Synaptic vesicle endocytosis deficits underlie cognitive dysfunction in mouse models of GBA-linked Parkinson’s disease and dementia with Lewy bodies
D. J. Vidyadhara, David Bäckström, Risha Chakraborty, Jiapeng Ruan, Jae-Min Park, Pramod K. Mistry, Sreeganga S. Chandra
Abstract
GBA is the major risk gene for Parkinson’s disease (PD) and dementia with Lewy bodies (DLB), two common α-synucleinopathies with cognitive deficits. Here we investigate the role of mutant GBA in cognitive decline by utilizing Gba (L444P) mutant, SNCA transgenic (tg), and Gba-SNCA double mutant mice. Notably, Gba mutant mice show cognitive decline but lack PD-like motor deficits or α-synuclein pathology. Conversely, SNCA tg mice display age-related motor deficits, without cognitive abnormalities. Gba-SNCA mice exhibit both cognitive decline and exacerbated motor deficits, accompanied by greater cortical phospho-α-synuclein pathology, especially in layer 5 neurons. Single-nucleus RNA sequencing of the cortex uncovered synaptic vesicle (SV) endocytosis pathway defects in excitatory neurons of Gba mutant and Gba-SNCA mice, via downregulation of genes regulating SV cycle and synapse assembly. Immunohistochemistry and electron microscopy validate these findings.

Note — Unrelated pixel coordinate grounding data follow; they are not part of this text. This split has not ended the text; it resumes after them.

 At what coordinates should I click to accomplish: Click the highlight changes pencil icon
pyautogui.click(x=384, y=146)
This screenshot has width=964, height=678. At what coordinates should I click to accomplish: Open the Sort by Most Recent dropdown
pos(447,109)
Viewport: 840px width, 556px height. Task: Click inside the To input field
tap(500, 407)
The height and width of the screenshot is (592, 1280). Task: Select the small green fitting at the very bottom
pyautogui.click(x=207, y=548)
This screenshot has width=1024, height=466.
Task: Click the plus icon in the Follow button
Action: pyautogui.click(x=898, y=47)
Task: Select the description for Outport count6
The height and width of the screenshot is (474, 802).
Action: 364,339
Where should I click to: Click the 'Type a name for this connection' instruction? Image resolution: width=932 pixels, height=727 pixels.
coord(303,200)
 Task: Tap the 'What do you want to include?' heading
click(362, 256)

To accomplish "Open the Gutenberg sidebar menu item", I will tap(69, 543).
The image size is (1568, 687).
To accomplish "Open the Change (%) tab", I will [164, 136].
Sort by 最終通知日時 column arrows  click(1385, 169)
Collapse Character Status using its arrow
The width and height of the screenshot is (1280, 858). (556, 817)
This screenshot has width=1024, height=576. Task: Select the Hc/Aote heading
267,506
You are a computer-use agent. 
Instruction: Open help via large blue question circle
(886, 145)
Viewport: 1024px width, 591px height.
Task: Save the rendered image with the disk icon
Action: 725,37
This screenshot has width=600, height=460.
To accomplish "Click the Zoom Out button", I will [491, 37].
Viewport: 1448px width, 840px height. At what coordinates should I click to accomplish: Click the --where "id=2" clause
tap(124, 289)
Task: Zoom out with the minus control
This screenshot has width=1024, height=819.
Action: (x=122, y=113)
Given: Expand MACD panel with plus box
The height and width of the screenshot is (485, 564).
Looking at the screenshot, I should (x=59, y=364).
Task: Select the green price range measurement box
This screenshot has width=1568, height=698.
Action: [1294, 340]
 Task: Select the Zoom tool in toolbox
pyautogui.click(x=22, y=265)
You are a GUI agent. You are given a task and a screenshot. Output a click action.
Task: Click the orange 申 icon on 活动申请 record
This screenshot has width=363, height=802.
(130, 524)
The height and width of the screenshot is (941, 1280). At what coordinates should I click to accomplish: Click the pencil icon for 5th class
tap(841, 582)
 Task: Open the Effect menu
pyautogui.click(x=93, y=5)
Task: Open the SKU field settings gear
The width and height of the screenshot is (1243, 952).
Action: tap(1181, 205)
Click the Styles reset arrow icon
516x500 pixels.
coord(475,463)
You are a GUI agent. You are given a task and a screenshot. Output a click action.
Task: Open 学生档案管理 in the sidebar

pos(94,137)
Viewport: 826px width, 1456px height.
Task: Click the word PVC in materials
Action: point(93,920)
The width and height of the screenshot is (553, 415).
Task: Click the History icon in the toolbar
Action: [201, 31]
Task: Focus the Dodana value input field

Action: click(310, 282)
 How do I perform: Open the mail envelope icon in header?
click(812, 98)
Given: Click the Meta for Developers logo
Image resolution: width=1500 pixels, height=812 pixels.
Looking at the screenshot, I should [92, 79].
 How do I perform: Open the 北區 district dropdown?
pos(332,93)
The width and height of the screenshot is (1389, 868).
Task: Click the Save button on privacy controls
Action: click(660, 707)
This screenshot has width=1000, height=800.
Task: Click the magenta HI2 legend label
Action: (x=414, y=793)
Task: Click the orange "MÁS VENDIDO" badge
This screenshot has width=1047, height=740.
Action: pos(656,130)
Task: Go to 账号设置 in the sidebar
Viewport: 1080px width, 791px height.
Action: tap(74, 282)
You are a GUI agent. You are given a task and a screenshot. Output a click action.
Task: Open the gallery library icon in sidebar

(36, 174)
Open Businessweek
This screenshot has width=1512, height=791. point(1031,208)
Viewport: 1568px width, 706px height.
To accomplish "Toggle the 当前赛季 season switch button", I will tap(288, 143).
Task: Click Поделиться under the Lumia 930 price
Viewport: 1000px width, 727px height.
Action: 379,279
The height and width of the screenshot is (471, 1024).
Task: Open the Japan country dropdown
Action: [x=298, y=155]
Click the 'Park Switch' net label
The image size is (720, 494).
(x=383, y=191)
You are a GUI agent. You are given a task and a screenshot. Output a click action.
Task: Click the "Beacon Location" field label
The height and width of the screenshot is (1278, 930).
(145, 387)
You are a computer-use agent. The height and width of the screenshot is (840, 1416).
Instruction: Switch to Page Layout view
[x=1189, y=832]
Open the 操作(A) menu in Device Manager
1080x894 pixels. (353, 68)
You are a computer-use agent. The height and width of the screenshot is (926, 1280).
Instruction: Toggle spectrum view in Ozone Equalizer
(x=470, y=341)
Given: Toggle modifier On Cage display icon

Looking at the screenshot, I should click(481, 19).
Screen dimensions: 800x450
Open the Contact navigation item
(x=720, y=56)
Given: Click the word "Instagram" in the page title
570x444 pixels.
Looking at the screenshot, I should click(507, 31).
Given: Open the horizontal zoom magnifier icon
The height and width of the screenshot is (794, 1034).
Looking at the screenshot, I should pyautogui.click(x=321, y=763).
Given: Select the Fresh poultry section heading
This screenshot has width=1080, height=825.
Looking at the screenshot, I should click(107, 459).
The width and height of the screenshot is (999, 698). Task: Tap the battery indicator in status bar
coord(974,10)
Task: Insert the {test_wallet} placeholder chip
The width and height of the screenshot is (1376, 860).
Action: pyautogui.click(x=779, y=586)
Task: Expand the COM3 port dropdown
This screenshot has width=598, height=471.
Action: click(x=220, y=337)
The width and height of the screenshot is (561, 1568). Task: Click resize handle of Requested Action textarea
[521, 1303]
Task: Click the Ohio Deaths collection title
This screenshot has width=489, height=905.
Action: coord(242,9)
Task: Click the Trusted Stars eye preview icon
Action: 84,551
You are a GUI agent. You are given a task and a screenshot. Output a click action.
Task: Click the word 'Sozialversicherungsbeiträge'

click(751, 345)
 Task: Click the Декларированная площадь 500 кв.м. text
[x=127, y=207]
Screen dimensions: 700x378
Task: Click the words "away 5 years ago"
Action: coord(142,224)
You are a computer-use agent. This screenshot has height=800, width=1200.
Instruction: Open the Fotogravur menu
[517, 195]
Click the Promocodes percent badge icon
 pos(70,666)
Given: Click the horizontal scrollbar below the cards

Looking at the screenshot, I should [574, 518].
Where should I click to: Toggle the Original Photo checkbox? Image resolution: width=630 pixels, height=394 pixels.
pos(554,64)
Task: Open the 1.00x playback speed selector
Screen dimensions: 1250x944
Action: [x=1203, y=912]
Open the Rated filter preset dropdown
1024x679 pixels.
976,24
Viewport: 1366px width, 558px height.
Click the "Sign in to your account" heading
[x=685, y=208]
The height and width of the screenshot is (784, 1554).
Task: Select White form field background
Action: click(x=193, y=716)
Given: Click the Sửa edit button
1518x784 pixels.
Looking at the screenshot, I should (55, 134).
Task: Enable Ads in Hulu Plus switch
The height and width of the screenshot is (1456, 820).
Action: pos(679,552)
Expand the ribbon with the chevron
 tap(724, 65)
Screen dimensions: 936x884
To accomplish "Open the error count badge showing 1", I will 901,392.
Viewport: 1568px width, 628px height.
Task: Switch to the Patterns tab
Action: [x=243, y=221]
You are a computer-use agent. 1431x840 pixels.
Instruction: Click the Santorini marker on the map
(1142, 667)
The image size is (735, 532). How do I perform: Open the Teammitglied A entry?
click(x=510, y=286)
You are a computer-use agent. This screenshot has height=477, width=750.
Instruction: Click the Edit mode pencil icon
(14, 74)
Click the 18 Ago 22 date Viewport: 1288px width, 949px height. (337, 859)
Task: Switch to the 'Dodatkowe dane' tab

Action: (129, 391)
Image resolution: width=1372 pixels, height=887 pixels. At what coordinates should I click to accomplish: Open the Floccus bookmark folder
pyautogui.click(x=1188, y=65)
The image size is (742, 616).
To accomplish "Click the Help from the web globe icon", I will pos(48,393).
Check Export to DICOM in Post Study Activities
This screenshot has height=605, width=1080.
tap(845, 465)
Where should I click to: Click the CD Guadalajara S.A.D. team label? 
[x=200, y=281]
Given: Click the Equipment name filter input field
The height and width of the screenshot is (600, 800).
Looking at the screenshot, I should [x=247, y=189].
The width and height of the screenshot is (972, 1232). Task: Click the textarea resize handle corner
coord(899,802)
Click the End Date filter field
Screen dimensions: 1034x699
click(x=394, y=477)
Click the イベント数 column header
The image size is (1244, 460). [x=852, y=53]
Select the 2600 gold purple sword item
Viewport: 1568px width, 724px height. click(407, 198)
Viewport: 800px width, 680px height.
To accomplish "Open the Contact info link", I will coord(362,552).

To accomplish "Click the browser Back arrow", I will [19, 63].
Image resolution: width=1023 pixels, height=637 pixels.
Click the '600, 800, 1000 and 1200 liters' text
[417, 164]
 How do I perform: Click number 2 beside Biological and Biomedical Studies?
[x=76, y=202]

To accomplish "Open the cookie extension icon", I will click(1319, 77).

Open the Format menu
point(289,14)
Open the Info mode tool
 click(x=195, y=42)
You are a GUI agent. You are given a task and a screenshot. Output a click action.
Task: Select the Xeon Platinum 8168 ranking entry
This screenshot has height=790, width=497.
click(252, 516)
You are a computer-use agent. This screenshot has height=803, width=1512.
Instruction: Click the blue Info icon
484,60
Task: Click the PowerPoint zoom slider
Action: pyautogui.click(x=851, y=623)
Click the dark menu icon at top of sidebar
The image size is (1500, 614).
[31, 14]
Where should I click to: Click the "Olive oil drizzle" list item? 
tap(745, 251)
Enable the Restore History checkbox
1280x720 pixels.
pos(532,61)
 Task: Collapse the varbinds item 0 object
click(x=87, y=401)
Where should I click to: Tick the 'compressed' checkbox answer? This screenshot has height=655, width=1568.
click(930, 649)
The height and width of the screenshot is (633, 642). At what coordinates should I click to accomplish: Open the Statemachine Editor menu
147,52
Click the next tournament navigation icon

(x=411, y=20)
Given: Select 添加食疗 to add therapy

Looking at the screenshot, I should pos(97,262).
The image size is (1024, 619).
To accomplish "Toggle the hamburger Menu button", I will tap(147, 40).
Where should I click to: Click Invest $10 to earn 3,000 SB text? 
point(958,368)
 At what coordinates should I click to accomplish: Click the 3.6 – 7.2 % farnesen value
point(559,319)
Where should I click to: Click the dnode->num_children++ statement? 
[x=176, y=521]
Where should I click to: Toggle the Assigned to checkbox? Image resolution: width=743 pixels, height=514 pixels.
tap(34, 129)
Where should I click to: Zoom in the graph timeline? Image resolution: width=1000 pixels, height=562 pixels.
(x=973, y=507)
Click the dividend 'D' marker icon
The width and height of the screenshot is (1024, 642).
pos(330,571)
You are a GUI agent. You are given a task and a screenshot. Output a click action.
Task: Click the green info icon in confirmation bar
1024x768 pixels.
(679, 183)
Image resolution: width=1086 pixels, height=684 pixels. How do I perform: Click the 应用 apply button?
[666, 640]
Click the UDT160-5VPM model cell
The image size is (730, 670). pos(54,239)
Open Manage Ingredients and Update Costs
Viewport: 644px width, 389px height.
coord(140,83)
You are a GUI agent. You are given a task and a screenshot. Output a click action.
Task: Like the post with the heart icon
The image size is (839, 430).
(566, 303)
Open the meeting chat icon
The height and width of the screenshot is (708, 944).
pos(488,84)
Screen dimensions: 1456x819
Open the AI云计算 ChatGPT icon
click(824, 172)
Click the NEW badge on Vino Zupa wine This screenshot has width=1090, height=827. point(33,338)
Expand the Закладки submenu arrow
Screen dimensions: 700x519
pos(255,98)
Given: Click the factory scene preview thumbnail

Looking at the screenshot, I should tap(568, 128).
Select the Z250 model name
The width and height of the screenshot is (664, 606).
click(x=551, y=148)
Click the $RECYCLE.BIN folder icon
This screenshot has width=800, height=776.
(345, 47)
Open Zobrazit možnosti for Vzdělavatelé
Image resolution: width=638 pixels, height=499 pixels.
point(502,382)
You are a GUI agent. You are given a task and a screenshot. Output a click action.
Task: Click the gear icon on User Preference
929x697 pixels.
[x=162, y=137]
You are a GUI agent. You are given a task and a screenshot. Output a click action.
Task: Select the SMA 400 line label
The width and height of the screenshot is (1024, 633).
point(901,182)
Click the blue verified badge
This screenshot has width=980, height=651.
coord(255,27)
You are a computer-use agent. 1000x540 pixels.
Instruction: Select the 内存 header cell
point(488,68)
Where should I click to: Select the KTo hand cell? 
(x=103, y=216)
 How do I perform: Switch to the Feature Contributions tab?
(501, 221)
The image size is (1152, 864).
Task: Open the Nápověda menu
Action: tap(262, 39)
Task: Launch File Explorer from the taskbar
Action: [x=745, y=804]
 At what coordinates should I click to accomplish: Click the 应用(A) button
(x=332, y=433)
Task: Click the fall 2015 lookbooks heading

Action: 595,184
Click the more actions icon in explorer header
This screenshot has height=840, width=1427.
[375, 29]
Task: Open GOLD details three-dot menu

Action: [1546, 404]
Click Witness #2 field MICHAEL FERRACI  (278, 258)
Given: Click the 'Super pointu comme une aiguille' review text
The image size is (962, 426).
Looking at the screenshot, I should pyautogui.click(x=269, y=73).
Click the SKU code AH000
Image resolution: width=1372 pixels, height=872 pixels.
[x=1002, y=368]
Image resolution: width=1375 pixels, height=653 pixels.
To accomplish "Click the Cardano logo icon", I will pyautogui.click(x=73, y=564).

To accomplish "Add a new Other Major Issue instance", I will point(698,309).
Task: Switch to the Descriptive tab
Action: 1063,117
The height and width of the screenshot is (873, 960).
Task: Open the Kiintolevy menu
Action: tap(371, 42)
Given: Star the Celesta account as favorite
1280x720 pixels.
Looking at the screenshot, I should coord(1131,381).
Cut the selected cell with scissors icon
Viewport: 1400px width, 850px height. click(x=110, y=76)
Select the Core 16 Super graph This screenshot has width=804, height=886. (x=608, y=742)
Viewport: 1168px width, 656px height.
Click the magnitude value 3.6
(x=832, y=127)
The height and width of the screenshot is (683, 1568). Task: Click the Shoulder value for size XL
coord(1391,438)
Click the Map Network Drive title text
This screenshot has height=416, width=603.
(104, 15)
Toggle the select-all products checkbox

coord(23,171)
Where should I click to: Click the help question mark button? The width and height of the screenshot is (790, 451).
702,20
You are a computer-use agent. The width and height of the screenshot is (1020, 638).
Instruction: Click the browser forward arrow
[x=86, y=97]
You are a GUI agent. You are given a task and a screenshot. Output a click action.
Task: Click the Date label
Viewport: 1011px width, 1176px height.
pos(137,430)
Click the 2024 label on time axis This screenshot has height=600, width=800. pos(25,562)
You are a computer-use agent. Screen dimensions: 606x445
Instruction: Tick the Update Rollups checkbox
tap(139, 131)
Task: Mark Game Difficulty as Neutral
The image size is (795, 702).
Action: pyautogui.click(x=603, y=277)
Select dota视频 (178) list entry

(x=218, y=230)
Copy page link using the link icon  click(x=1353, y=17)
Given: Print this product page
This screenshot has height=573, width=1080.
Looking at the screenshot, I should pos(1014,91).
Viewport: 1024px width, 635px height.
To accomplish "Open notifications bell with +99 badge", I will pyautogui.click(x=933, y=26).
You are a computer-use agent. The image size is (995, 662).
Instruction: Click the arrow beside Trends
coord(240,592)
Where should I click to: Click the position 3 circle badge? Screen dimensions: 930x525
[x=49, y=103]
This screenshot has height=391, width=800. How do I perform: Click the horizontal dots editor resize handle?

Our results indicate that Gba mutations, while exacerbating pre-existing α-synuclein aggregation and PD-like motor deficits, contribute to cognitive deficits through α-synuclein-independent mechanisms, involving dysfunction in SV endocytosis. GBA, a major gene for Parkinson’s disease and dementia with Lewy bodies, is associated with increased risk of developing dementia. Here, we demonstrate that GBA mutations in mice contribute to cognitive deficits through α-synuclein-independent mechanisms that impact synaptic vesicle endocytosis.